At this age, children normally find it hard to share and typically lack impulse control. Rather than punishing children for not being born with social and emotional skills, we can nurture them. Just as we teach children to walk and talk, it’s crucial to teach children social skills and how to express emotions. The Time-In ToolKit and all our play-based tools turn this process into daily playful rituals!
Examples of positive development in early childhood include cooperating with peers, being attentive to adults, and being capable of switching between activities smoothly and easily.

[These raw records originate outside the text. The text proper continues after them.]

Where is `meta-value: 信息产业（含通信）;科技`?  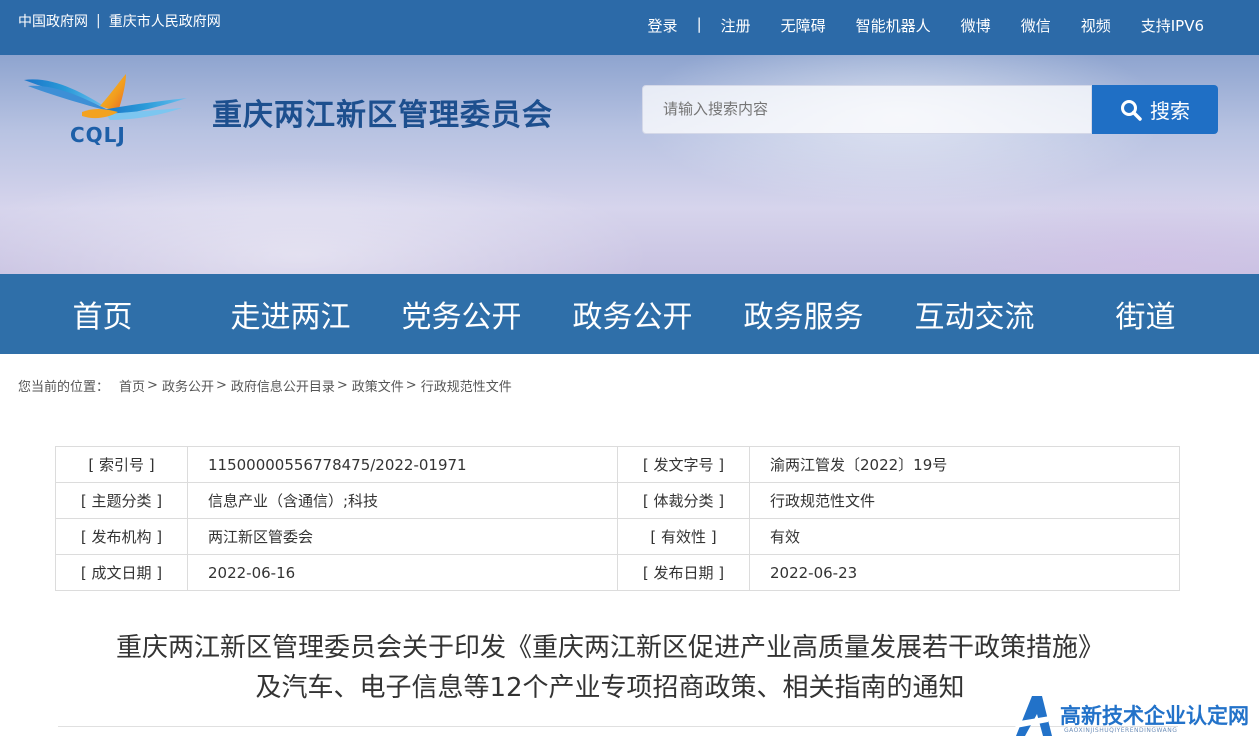
meta-value: 信息产业（含通信）;科技 is located at coordinates (402, 500).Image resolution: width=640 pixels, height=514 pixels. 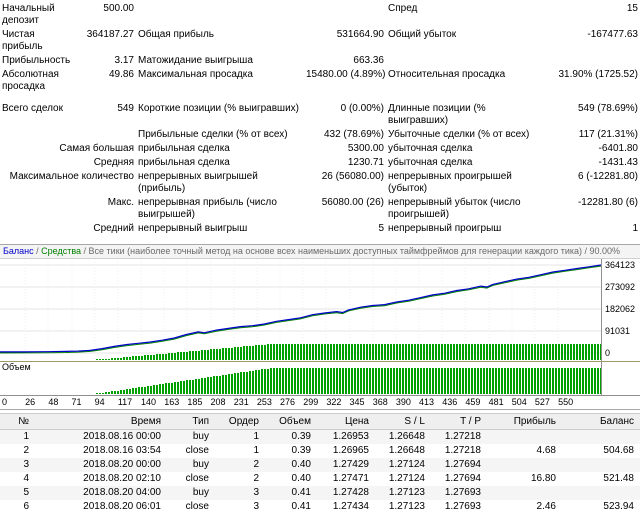 What do you see at coordinates (403, 402) in the screenshot?
I see `x-axis-label: 390` at bounding box center [403, 402].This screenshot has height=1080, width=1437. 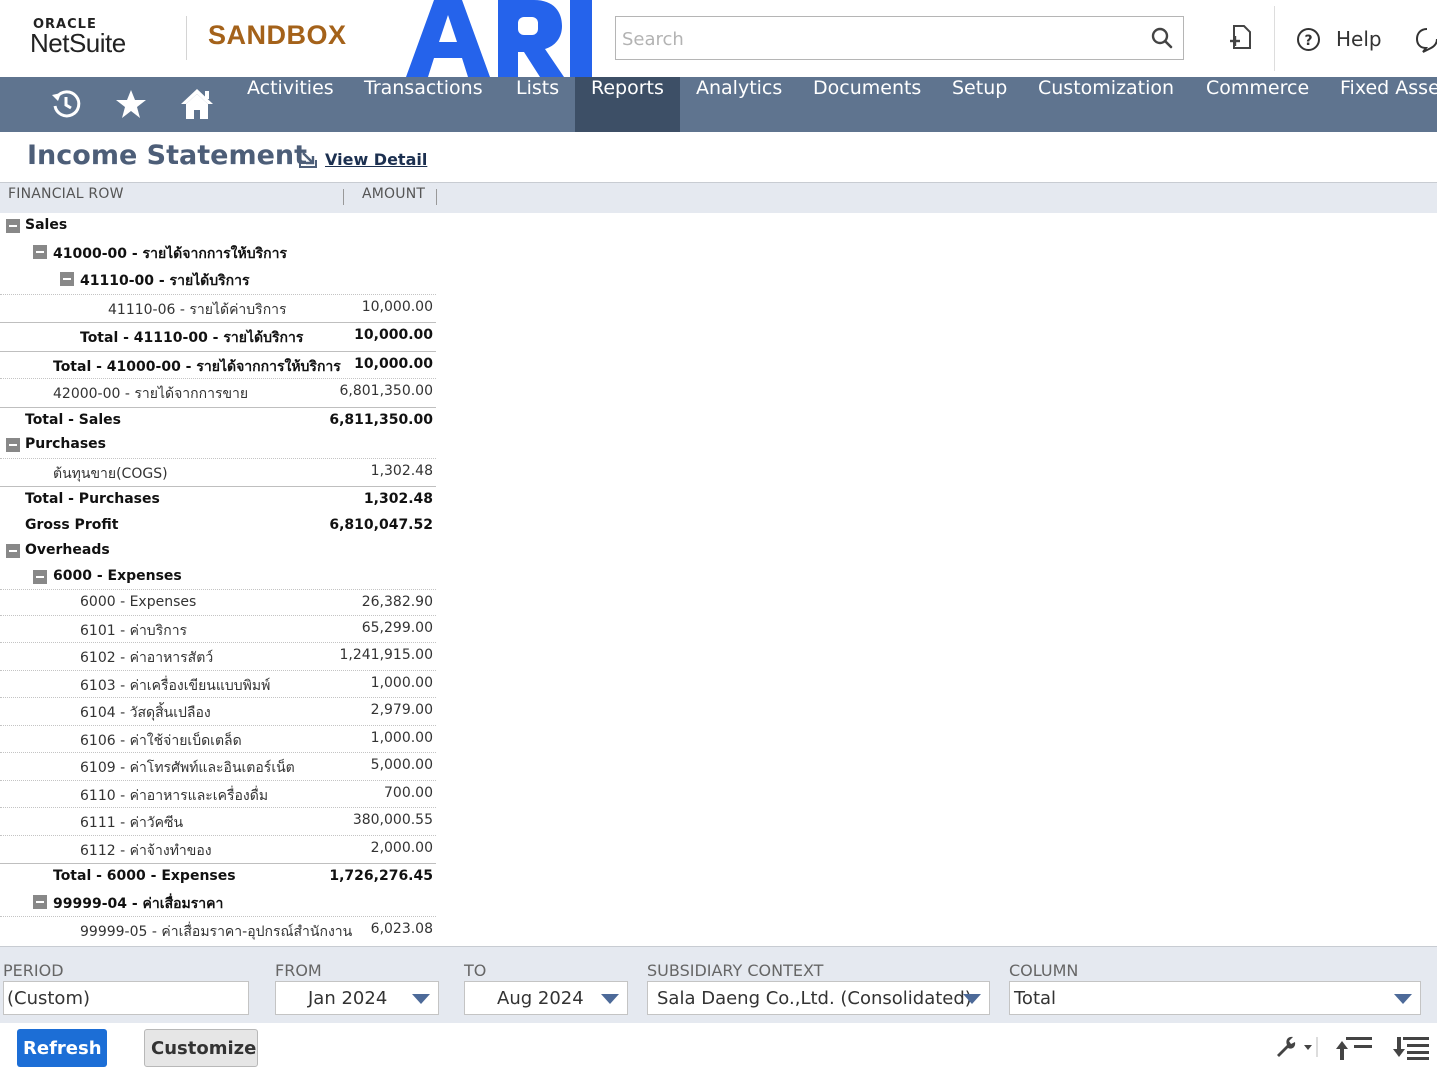 I want to click on nav-documents: Documents, so click(x=867, y=104).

Studies suggest kids can grasp emotions as early as 4 months. Babies show preference or interest by looking at something for a longer period of time. In a study, infants were shown images of different facial expressions – ex. expressions of anger, sadness, or joy – and most of them spent more time looking at the “happy” photos.

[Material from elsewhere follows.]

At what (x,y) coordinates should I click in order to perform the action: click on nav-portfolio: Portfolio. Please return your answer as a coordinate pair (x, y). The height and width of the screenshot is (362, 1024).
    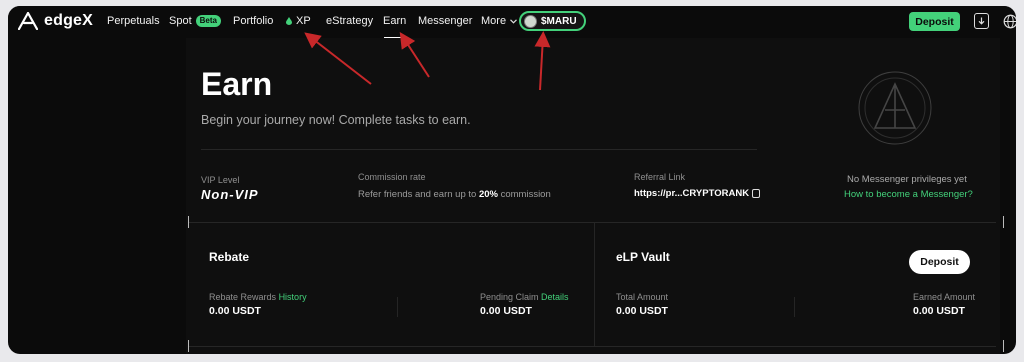
    Looking at the image, I should click on (253, 21).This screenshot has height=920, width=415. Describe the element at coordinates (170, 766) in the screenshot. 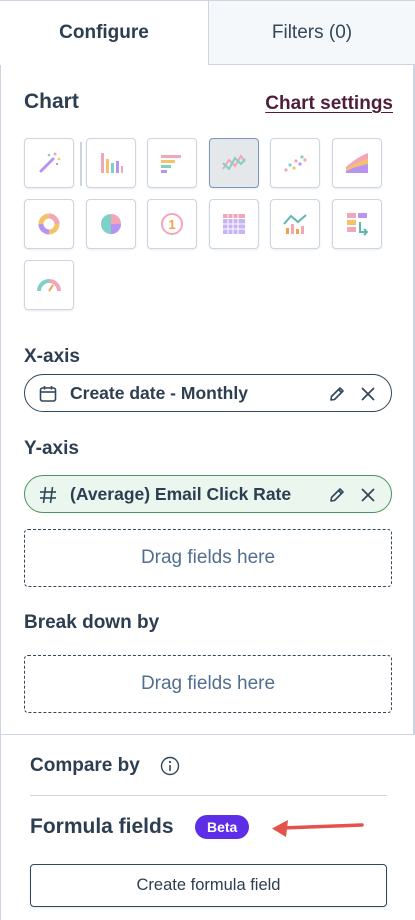

I see `info-icon` at that location.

Many infants can tell the difference between how different emotions are expressed vocally by the age of 5 months. In another study, infants were shown one single facial expression, but the emotional tone of voice changed. They started looking at the photo again immediately after the change of voice. For example, the baby was looking at a picture and hearing a happy voice. They lost interest in the photo and started looking elsewhere. When the voice changed – i.e. became angry or sad, their focus returned to the picture, and vice versa.
Children are sensitive to emotional changes in a voice and it is never too early to establish positive discipline practices in a home. For nurturing social-emotional skills in infants and young toddlers, we highly recommend starting with our transformative Online Positive Parenting Course.

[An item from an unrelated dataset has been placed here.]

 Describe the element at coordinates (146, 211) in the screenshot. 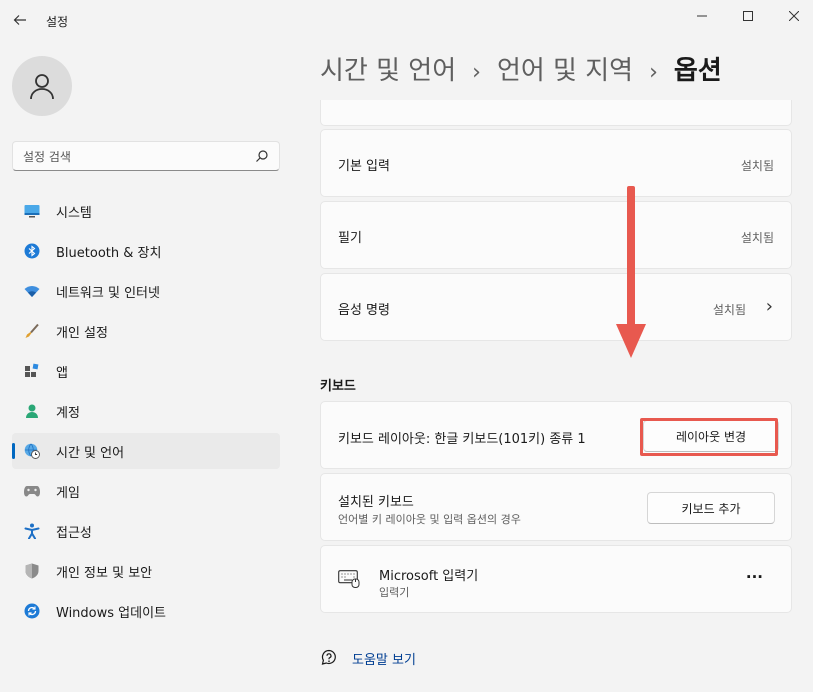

There are special games in the Time-In ToolKit that you can play with your kids to help them recognize feelings and foster empathy. Games are an engaging way to teach kids social competence and skills so they feel comfortable expressing their feelings. This is important because negative feelings will tend to dominate in many facets of their life in the absence of adequately developed social skills.
For toddlers, “adequately developed social skills” means learning to play well with others, having the ability to show empathy, and being able to share things. Children at the age of two normally show empathy – for example, a child this age will pat a crying child on the back to comfort him.
There are many things you can do to help your child develop social and emotional skills. Children learn by imitating, which is why parents are such important role models. If your child sees you being helpful, sharing things and feelings, and being grateful, they will imitate you. Eventually, they will develop a firm grasp of how to interact with others both at home and outside it. Playing a fun game with them and saying “please” and “thank you” with a smile is a nice start.
It is essential to praise your child when they demonstrate good social behavior. This way, they understand which forms of behavior are praiseworthy and encouraged. They also feel better about themselves. This plays an important role in fostering a sense of emotional competence and empathy. Children become more mindful and thoughtful if a positive climate is created at home, in which they can share their feelings without fear of punishment.
It’s never a good idea to wait until a tantrum to begin teaching a calming strategy. Calming strategies are best taught at non-stressful times and through playing games. The My Calming Strategies Poster, which is part of the Time-In Toolkit, presents different strategies that will help children notice, name, share, and regulate their bodies and their minds.
Interacting with your child and allowing them to interact with peers is the best way to teach calming strategies and social competence.